All of this is intimately intertwined with “The American Redoubt” (emphasis on the second syllable), a movement in our region of which many folks I seem unacquainted. Not every survivalist or “back-to-the-lander” in the inland northwest subscribes to Redoubt ideology, but many do.

All these strands are loosely tied together in a YouTube documentary with more than 1.5 million views entitled, “Inside the American Redoubt: Trump voters building a new state | Times Documentaries.” I strongly recommend you put it on your viewing list. You will recognize many people and places in the Inland Northwest, including Sheriff Ozzie Knezovich, Matt Shea, John Jakob Schmidt, parts of Coeur d’Alene, North Idaho College, and Hayden Lake. Less widely recognized, you will meet the editor of Redoubt News (a right wing, digital publication of the Redoubt movement); Chris Walsh of Revolutionary Realty in Coeur d’Alene; and one of the surviving trustees of the hostile takeover of the Board of Trustees of North Idaho College. Toward the end you’ll see Matt Shea and John Jakob Schmidt on stage at what I believe (but which is not identified in the video) is a “God and Country” gathering at the Marble Community compound near Northport in northern Stevens County, Washington, just a half an hour from where Cathy McMorris Rodgers grew up and got her start in Republican politics.

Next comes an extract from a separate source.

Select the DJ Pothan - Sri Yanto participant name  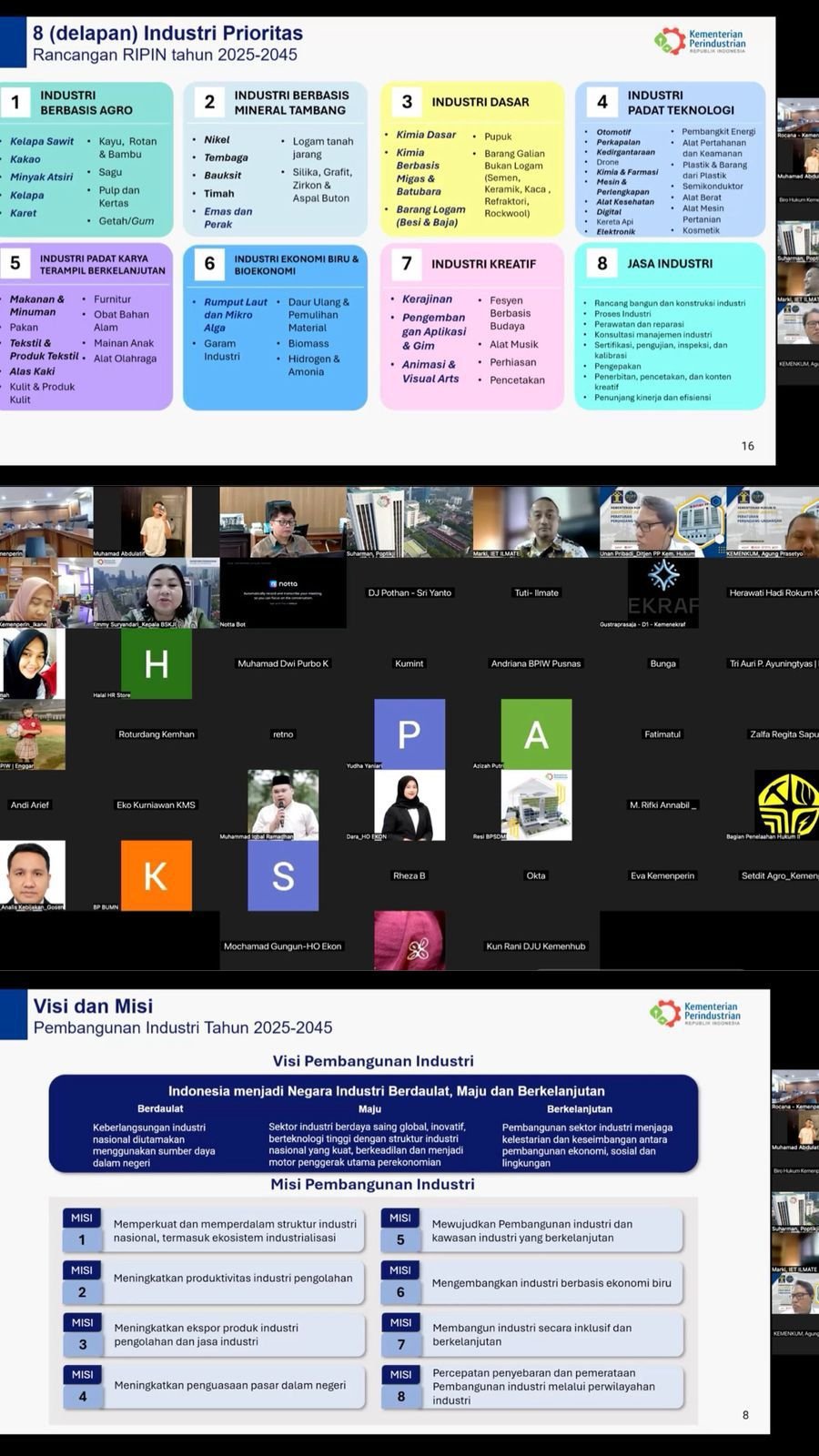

Once again, here is the link to the free video in YouTube:

For more links and musings see the P.S.s.

Keep to the high ground,

Jerry

P.S. We owe the downfall of Richard Butler in large part to the tireless efforts of a newspaper reporter who recently died, Bill Morlin. He covered events in Hayden Lake, the Ruby Ridge standoff, and other extremist events in the region for decades. Were it not for Morlin’s efforts the original Aryan Nations cancer might have grown to a point of being inoperable. Morlin’s efforts will be missed.

P.P.S. Leah Sotille, a terrific young reporter originally based in Spokane, in her podcast series, Bundyville and Bundyville the Remnant, fills in the background to the ideologies now bubbling up in the Redoubt and in a number of domestic terror incidents of the last decades, incidents that might otherwise seem unrelated. I highly recommend either listening to or reading both series accessible at the above links.